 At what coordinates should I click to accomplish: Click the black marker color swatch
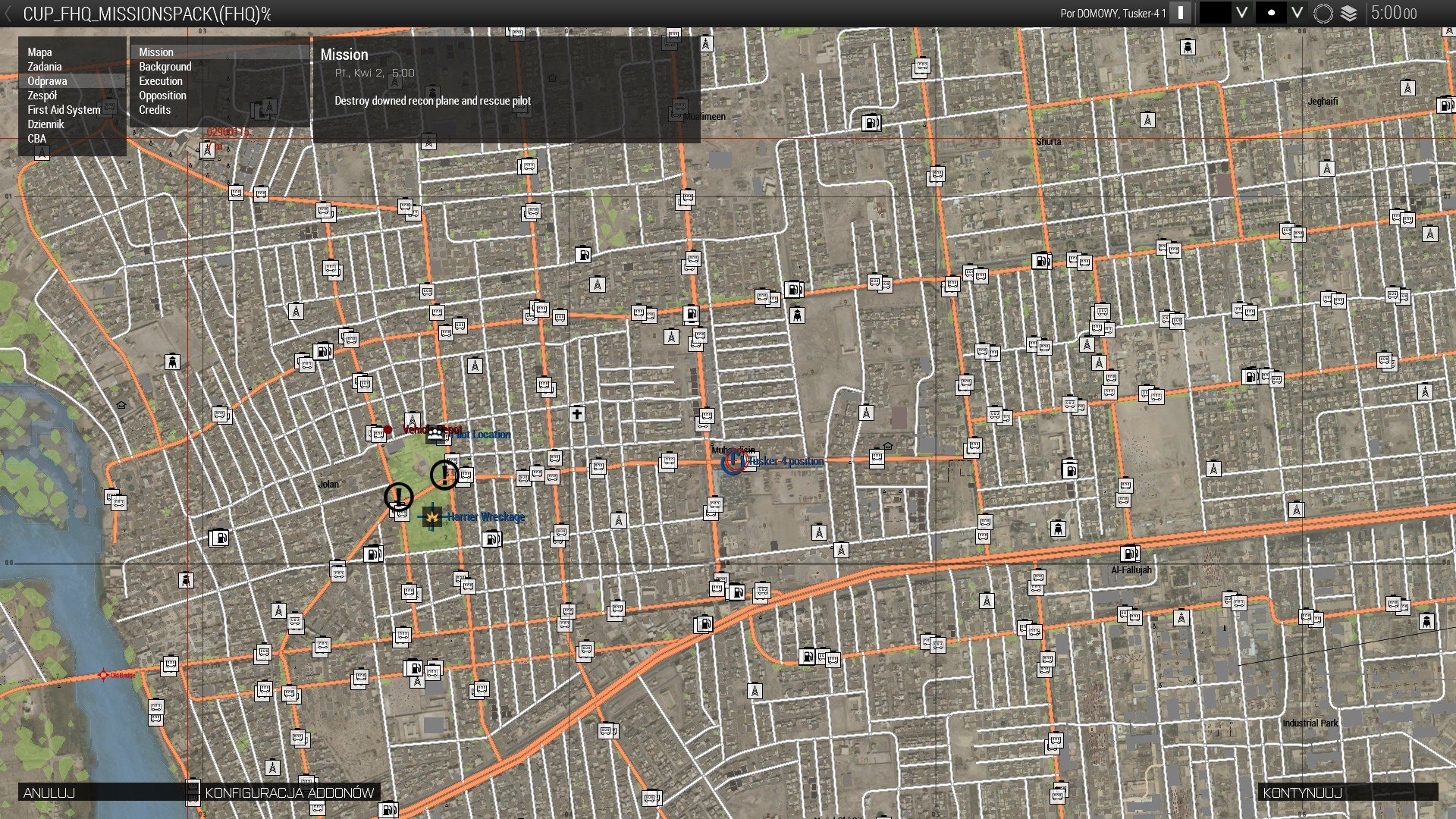[x=1215, y=13]
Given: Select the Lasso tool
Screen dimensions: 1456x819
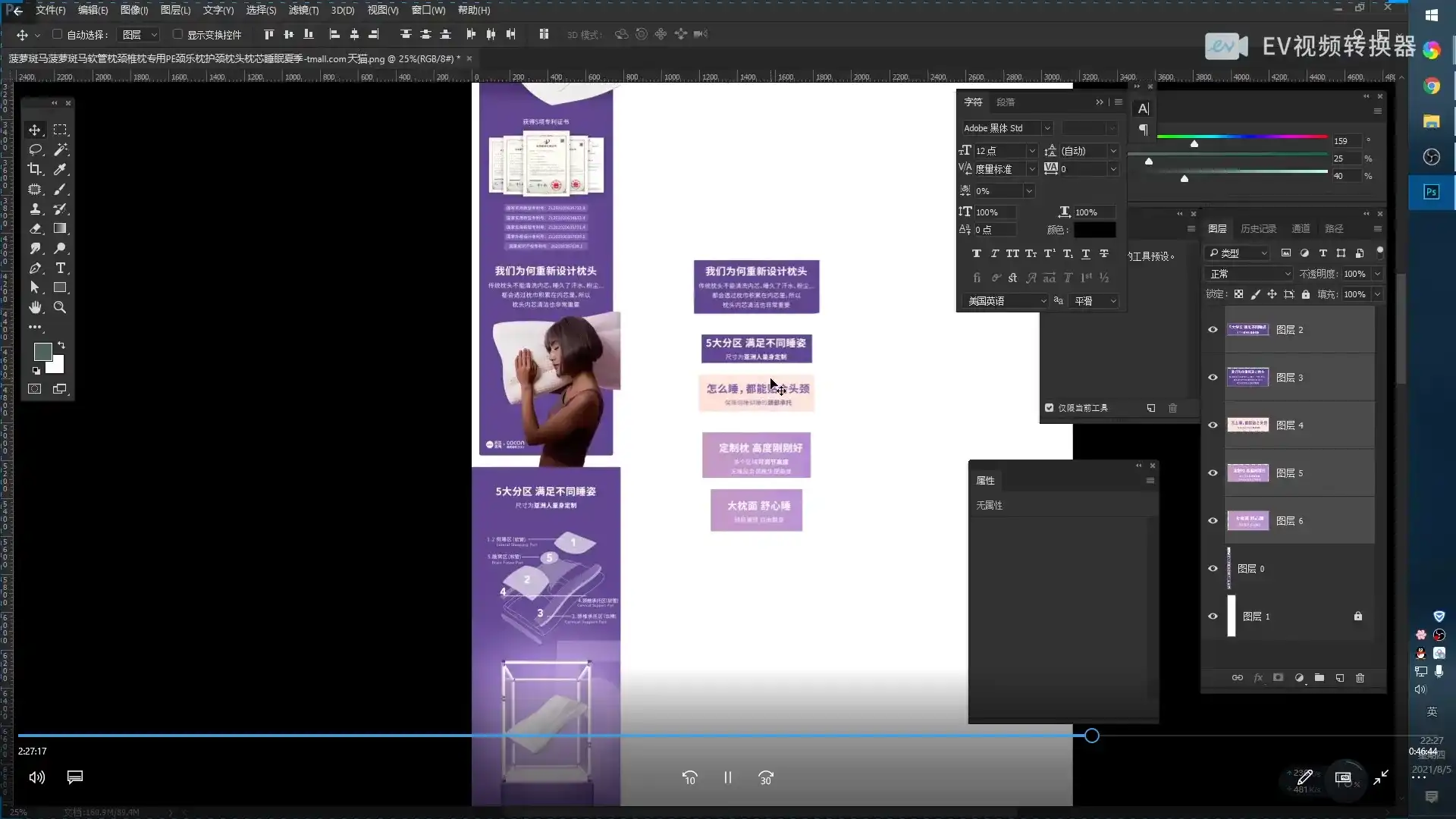Looking at the screenshot, I should point(35,149).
------------------------------------------------
- [Instructions to follow] With the pictures left out, return the listing above exactly as it stands.

- [Answer area]
 At what coordinates should I click to accomplish: Click the black marker color swatch
[x=1215, y=13]
Given: Select the Lasso tool
Screen dimensions: 1456x819
Looking at the screenshot, I should point(35,149).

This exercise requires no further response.